DocTextExtractor
A Flutter package for extracting text from Word (.doc, .docx), PDF, Markdown(.md) and Google Docs URLs
DocTextExtractor is a lightweight Flutter package that extracts text from Word (.doc, .docx), PDF, Markdown(.md) and Google Docs URLs, with offline .doc support and real filename extraction. Perfect for AI-driven apps like NotteChat, it enables document-based chat and analysis by processing legacy and modern formats efficiently.
Features
- Word (.doc, .docx) Extraction: Parse legacy .doc files offline and .docx files via XML.
- PDF Extraction: Extract text from PDFs using Syncfusion.
- Google Docs Support: Download PDF exports from Google Docs URLs with real filename extraction.
- Offline Support: Process local .doc, .docx, .md, and PDF files without internet.
- Real Filename Extraction: Retrieve accurate document names from Content-Disposition headers or URLs.

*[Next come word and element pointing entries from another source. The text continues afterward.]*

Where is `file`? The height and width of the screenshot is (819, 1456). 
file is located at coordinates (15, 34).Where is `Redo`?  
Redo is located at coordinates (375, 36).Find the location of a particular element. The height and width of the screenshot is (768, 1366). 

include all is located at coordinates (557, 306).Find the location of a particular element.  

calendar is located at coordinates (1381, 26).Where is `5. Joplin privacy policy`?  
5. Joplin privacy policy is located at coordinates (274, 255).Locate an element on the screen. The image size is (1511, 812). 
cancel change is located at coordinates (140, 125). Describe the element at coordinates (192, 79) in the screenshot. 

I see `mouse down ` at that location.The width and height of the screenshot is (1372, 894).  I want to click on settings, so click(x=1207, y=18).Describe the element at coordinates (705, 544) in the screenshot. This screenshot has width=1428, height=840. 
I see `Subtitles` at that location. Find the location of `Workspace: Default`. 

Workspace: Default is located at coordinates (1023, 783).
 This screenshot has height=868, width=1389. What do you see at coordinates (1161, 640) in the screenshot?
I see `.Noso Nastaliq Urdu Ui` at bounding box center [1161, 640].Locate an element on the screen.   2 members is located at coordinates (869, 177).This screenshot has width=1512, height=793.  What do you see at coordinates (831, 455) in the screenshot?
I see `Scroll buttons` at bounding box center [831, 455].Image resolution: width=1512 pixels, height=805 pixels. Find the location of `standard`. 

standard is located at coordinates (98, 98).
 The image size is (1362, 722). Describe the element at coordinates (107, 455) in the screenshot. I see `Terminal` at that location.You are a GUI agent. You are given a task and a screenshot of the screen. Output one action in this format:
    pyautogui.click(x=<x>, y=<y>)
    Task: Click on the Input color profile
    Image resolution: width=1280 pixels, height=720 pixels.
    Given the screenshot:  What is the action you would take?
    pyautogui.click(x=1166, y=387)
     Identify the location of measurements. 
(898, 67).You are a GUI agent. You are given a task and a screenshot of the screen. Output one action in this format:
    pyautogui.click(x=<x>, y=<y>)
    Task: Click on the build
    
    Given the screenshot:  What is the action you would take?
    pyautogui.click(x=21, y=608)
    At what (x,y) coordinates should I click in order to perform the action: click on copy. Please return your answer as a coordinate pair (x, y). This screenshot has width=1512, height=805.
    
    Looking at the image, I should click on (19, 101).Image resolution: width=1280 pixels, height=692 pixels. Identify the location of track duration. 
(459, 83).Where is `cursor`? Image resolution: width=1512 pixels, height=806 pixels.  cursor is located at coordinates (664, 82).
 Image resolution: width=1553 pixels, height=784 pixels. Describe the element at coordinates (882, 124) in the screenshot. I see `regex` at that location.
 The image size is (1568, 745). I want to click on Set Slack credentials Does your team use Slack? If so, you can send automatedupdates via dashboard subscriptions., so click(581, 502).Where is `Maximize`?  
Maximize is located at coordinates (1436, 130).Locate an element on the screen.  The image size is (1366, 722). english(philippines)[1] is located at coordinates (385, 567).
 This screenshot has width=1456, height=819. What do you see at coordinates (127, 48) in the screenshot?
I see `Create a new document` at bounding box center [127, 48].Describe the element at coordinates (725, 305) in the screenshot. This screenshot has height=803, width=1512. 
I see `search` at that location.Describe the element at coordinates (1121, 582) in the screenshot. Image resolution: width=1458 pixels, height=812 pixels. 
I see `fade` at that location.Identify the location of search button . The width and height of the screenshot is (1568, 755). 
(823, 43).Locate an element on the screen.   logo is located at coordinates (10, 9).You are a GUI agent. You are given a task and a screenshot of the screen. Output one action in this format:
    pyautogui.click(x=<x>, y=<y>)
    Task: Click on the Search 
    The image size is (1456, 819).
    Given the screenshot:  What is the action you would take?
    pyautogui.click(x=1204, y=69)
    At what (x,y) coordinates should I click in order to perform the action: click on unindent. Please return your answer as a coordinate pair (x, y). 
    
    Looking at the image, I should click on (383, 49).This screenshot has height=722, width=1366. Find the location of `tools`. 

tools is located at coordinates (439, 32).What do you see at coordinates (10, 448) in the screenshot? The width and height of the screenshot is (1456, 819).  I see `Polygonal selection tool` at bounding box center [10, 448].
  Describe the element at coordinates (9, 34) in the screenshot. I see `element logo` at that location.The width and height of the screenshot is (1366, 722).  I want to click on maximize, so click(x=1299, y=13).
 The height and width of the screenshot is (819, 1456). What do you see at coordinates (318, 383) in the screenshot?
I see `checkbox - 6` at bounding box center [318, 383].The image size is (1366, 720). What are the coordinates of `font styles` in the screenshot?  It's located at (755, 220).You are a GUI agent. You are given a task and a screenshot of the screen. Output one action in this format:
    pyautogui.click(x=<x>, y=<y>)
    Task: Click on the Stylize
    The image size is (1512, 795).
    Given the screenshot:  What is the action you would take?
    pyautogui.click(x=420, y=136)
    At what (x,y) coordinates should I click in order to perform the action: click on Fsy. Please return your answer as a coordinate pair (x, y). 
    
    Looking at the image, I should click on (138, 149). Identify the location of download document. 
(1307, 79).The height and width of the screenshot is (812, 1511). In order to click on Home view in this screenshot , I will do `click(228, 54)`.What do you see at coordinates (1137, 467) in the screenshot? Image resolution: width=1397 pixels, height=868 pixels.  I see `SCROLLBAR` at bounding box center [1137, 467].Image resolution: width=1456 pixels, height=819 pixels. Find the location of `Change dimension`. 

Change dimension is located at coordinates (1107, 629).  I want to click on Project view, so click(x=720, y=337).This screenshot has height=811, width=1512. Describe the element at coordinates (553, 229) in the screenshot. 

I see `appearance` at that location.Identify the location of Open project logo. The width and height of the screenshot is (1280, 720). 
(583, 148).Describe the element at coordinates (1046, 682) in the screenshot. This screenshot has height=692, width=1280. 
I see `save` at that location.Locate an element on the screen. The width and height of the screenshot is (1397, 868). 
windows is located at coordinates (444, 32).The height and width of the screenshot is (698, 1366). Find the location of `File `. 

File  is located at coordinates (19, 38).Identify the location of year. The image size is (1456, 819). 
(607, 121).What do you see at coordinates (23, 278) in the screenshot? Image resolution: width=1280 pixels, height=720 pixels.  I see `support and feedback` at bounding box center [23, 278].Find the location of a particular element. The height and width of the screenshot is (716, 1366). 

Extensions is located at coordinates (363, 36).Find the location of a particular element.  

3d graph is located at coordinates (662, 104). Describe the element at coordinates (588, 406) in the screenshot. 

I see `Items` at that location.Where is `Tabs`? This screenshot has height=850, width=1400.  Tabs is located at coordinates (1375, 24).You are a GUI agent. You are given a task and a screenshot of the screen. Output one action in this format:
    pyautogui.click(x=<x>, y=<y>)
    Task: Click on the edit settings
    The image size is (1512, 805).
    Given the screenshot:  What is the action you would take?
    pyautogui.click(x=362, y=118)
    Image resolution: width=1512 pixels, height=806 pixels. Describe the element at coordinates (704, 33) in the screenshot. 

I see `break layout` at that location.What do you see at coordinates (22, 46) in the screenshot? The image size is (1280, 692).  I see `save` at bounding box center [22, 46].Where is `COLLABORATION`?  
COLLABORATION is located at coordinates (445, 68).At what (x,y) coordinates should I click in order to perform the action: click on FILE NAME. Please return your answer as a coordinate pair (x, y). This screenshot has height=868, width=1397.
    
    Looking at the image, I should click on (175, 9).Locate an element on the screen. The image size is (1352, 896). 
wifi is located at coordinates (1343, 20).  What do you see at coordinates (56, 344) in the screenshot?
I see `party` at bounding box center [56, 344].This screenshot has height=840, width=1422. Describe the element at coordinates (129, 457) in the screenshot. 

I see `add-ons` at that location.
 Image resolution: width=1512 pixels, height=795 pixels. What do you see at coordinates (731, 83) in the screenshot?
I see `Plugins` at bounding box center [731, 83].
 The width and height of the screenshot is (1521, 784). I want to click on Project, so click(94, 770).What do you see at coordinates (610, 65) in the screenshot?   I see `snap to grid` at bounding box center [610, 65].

- Cross-Platform: Works on iOS, Android, and web via Flutter.
Installation
Add the package to your pubspec.yaml
:
dependencies:
doc_text_extractor: ^1.0.0
Run:
flutter pub get
Usage
Extract Text from a URL
import 'package:doc_text_extractor/doc_text_extractor.dart';
void main() async {
final extractor = TextExtractor();
try {
// Extract text from a Google Docs URL
final result = await extractor.extractText('https://docs.google.com/document/d/EXAMPLE_ID/edit');
print('Filename: ${result['filename']}');
print('Text: ${result['text']}');
// Extract text from a .doc URL
final docResult = await extractor.extractText('https://example.com/sample.doc');
print('Filename: ${docResult['filename']}');
print('Text: ${docResult['text']}');
// Extract text from a .md URL
final mdResult = await extractor.extractText('https://example.com/sample.md');
print('Filename: ${mdResult['filename']}');
print('Text: ${mdResult['text']}');
} catch (e) {
print('Error: $e');
}
}
Extract Text from a Local File
import 'package:doc_text_extractor/doc_text_extractor.dart';
import 'package:path_provider/path_provider.dart';
import 'dart:io';
void main() async {
final extractor = TextExtractor();
try {
final dir = await getTemporaryDirectory();
final filePath = '${dir.path}/sample.pdf';
// Assume sample.pdf exists in temporary directory
final result = await extractor.extractText(filePath, isUrl: false);
print('Filename: ${result['filename']}');
print('Text: ${result['text']}');
} catch (e) {
print('Error: $e');
}
}
Dependencies
http
: Fetches document URLs.syncfusion_flutter_pdf
: Extracts PDF text.archive
andxml
: Parse .docx files.
Limitations
- Google Docs URLs must be publicly accessible or shared with export permissions.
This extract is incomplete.